Köpük meskene birinci geldiğinde, konuttaki öbür büyük köpekler tarafından az hırpalanmaz lakin gün gelir, herkes sarfiyat, bir o kalır. Konutun en kıdemli hayvanı olur. Bir de Mesut isimli bir kedi vardır olağan. Onun da yaşı 13’tür. İki “ihtiyar”, konuttaki hayvanlara ve insanlara göz kulak olarak yaşar masraflar.
BİR ORTADA YAŞAMAK
Tabii bütün bunları bize Köpük’ün kendisi anlatır. Romanın açılışında onu hasta ve yaşlı haliyle görürüz. O da bizi kâh geçmişe götürüp kâh şimdiye getirerek, hayatına, arkadaşlarının ve ailesi bellediği sahiplerinin içine sokar.
Kimler kimler yoktur ki içlerinde. Burnundan kıl aldırmayan kedi Mesut baştadır elbette. Sonra “Zeliş isminde koca kulaklı, üç renkli bir kızımız var; annesi bahçede, kendisi bizde yaşayan Bilbo isminde, rengi pudra pembesi, biraz vahşice gençten bir oğlumuz; geçen ay sokak kapısının önüne bir kolide bırakılmış Aslan Leo ve Sarı Sam diye isimlendirilen iki tane de sarman yavrumuz var” diye anlatır Köpük. Olağan bunlar şu andakilerdir.

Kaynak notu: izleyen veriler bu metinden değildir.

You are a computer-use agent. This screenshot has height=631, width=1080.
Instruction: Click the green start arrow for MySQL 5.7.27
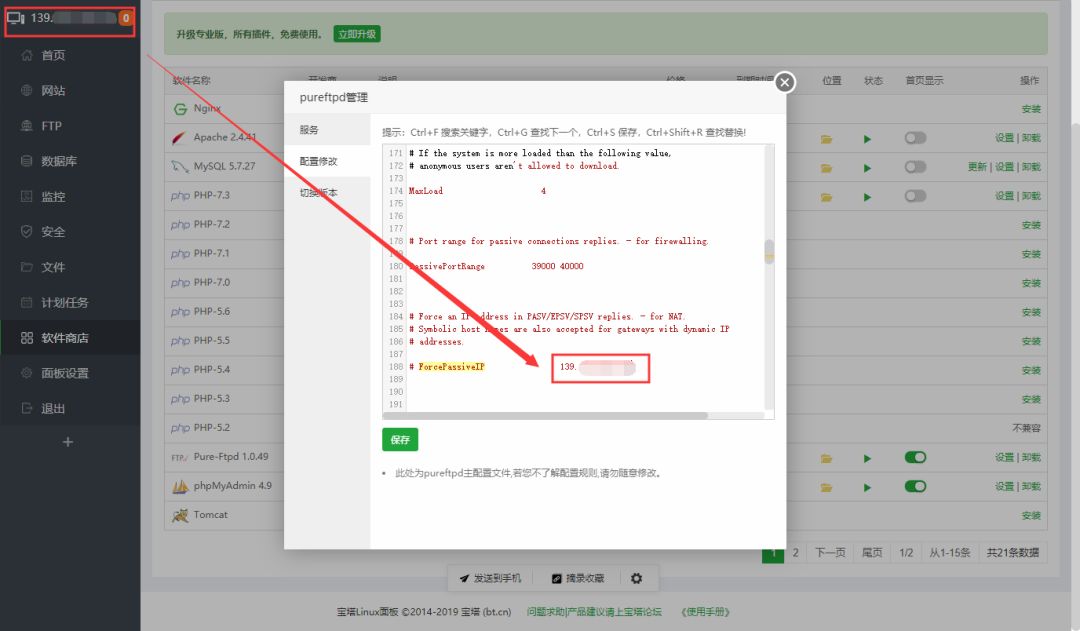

Vaktiyle gelip geçen onlarca kedi köpek olmuştur. İçlerinden en unutamadığı ise kendisine çiftleşmesi için getirilen Papatya’dır. Fakat ne hikmetse Papatya günün birinde battaniyeye sarılıp götürülmüş bir daha da geri dönmemiştir.
Aklında kalan bir öteki köpekse Cambaz’dır. Cambaz, Kuzguncuk sokaklarında herkesle içe içe yaşadığı sıralarda biri iki kişiyi ısırdığı için belediyeye haber verilir. Köpük’ün bayan sahibi onu alıp apar topar çiftliğe götürür. Ne yazık ki öteki köpek seslerinden korkup araçtan fırlayan Cambaz yoldan geçen otomobillerin altında can verir.
Bunlar dışında eceliyle ölenden, kaybolup dönmeyenine kadar daha birçok hayvanı anlatır Köpük. Hepsi türlü uyuşmazlığa karşın bir biçimde birlikte yaşamışlardır. Onların temel sıkıntılarının başındaysa beşerler gelir.
ŞİDDETE KARŞI YASAL YAPTIRIM
Köpük, kitabın kıymetli bir kısmında, insanların hayvanlara uyguladıkları zulümden bahseder. Kendisi şanslıdır şanslı olmasına fakat ya dışarıdakiler, ya sokak hayvanları?
Sokaktaki hayvanların gün çok şiddet gördüğünden, zehirli mamalarla öldürüldüklerinden, vakit zaman da toplanıp ya dağ başına aç biilaç bırakıldıklarından ya da barınaklarda daracık ve sıhhatsiz şartlarda ömürlerini tükettiklerinden bahseder. Hepsi birbirinden beter olan bu durumların önüne geçmek için de yasal bir yaptırımın bulunması gerektiğini söyler. Böylelikle toplumsal manada da kıymetli bir yaraya parmak basar…
Behmoaras bu kısa romanında bizi bildiğimiz dünyaya farklı bir yerden bakmaya davet ediyor. Diğer canlılarla empati kurmak ve onlara olabildiğince özgür bir ömür alanı sunabilmek için Köpük yeterli bir basamak olarak kabul edilebilir.